Hyperlipidaemia, statin use and the risk of developing rheumatoid arthritis

  1. S S Jick1,
  2. H Choi2,
  3. L Li1,
  4. I B McInnes3,
  5. N Sattar4
  1. 1
    Boston Collaborative Drug Surveillance Program, Boston University School of Medicine, Lexington, Massachusetts, USA
  2. 2
    Division of Rheumatology, Vancouver General Hospital, The University of British Columbia, Arthritis Research Center of Canada, Vancouver, British Columbia, Canada
  3. 3
    Biomedical Research Centre, University of Glasgow, Glasgow, UK
  4. 4
    BHF Glasgow Cardiovascular Research Centre, University of Glasgow, Glasgow, UK
  1. Dr S S Jick, Boston Collaborative Drug Surveillance Program, Boston University School of Medicine, 11 Muzzey Street, Lexington, MA 02421, USA; sjick{at}bu.edu
  • Accepted 21 June 2008
  • Published Online First 28 July 2008

Abstract

Objective: To evaluate whether statins are associated with a protective effect on the development of rheumatoid arthritis (RA).

Methods: A nested case–control study was conducted using data from the General Practice Research Database. A study population consisting of three groups of subjects aged 40–89 years was identified: (1) patients exposed to a statin or other lipid-lowering agent (LLA); (2) patients with a diagnosis of hyperlipidaemia in the absence of lipid-lowering drug treatment and (3) a random sample of 25 000 individuals with no diagnosis of hyperlipidaemia nor a prescription for a LLA. From this population incident cases of RA and up to four controls for each case were identified, matched on age, sex, general practice, number of years of recorded history in the database and index date. The independent effects of hyperlipidaemia and statins on the development of RA were evaluated using conditional logistic regression.

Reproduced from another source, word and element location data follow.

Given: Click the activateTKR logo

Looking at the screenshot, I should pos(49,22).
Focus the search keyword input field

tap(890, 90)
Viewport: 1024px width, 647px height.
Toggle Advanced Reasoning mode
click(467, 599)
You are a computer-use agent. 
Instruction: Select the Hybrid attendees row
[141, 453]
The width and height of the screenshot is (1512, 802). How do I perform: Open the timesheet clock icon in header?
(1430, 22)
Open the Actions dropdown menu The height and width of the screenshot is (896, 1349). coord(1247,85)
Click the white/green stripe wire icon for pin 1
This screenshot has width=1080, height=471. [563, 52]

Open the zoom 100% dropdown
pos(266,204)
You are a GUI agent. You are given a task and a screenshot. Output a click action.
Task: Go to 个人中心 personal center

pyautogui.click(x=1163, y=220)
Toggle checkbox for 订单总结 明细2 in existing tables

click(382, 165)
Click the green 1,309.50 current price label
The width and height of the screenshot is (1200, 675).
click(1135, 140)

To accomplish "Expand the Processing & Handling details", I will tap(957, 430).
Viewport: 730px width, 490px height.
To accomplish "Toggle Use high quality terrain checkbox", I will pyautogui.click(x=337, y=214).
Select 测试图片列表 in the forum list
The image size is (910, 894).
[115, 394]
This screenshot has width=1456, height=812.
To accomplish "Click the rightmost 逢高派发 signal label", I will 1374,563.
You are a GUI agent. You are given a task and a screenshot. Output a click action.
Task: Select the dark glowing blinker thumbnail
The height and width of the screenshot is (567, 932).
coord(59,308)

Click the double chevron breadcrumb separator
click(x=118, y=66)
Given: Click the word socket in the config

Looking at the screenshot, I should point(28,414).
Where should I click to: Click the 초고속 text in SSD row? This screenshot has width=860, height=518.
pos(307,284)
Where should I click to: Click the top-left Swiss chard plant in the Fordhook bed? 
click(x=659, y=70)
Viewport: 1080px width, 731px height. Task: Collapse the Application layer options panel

Results: 313 cases of RA and 1252 matched controls were identified. Compared with patients with untreated hyperlipidaemia, or hyperlipidaemia treated with LLA other than statins, the adjusted odds ratio for patients with no hyperlipidaemia was 0.68 (95% CI 0.50 to 0.91). When those with hyperlipidaemia who received statins were compared with those with hyperlipidaemia who did not use statins (ie, untreated hyperlipidaemia patients or those treated with non-statin LLA) the OR was 0.59 (95% CI 0.37 to 0.96).

Conclusion: These data provide evidence to support the hypothesis that statins may be protective against the development of RA in patients with hyperlipidaemia.

Footnotes

  • Competing interests: None.

  • Funding: This study was funded in part by Arthritis Research Campaign grant no S0673 to NS and IBMcI.

  • Ethics approval: Ethics approval was obtained.